Kendall lived the final 18 months of her life with Hood and Gatto, where she was subjected to prolonged abuse that eventually led to her death.
In the months before she died, there were signs that both Gatto and Hood were frustrated and openly questioned whether they could care for Kendall.
“I’m so (expletive) done with this kid,” Gatto texted to Hood weeks before Kendall died. That text and others were shared during her trial.
In another, Hood wrote to Gatto: “Call DHHS, see what they say. If they think she needs special care they can place her. Fine, take her.”
DHHS Commissioner Jeanne Lambrew, in a statement sent with the memo about Kendall’s case, said the death of a child “reverberates throughout a community.”
“We take seriously our responsibility to protect the health and safety of Maine children, and continue to take action, including adding to the ranks of our child welfare caseworkers, better supporting foster parents, tackling substance use disorders, and promoting safe sleep environments for new babies,” Lambrew said.
In most cases, details about reports of child abuse or neglect are confidential. However, according to statute, Maine’s health and human services commissioner “shall make public disclosure of the findings or information pursuant to this section in situations where child abuse or neglect results in a child fatality or near fatality.”

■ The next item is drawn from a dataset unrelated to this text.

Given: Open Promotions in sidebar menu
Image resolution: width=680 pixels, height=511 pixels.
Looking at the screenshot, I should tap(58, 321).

The statute then spells out what information can be released, including reports of abuse or neglect and any actions taken and whether a child or the child’s family received care or services from the state prior to every report of abuse or neglect.
Finally, the statute has a provision for the release of “any extraordinary or pertinent information concerning the circumstances of the abuse or neglect of the child and the investigation of the abuse or neglect, if the commissioner determines the disclosure is consistent with the public interest.”
The state is not required to release any information about where reports of abuse or neglect originated or identify any siblings or parents or guardians who are not the subject of any report.
The state is also not required to release any medical or psychiatric records or reports unless they relate directly to the cause of the abuse or neglect.
Kendall’s death, followed three months later by the death of 10-year-old Marissa Kennedy in Stockton Springs, led to an internal DHHS investigation and a review by the Legislature’s Office of Program Evaluation and Government Accountability. Both concluded that procedures were not followed in either case and that likely contributed to their deaths. Caseworkers also started speaking out about conditions within their agency that made their jobs nearly impossible. They cited unsustainable caseloads, high staff turnover and an anemic foster care system that led to many caseworkers spending nights in hotel rooms with kids until safe placements could be found.
In Kennedy’s case, both her mother, Sharon Carrillo, and step-father, Julio Carrillo, have been charged with murder and await separate trials.
Many changes have followed the girls’ deaths, both during the final months of the administration of former Gov. Paul LePage and early on in Gov. Janet Mills’ tenure. The state already has boosted staffing in child protection by more than 100 jobs since last year and 62 more were included in the biennial budget that passed this month.
Sen. Bill Diamond of Windham, who followed Kendall’s case closely and sat in on much of the trial, said more needs to be done.
“Since Logan Marr died in 2001 – through four gubernatorial administrations – we’ve had seven commissioners of DHHS, and kids are still dying,” Diamond said, referencing another high-profile death that helped reshape the state’s child protection system. “We need action on all fronts to address this problem, not just from DHHS, but from the courts, the Legislature and law enforcement. We have to act now.”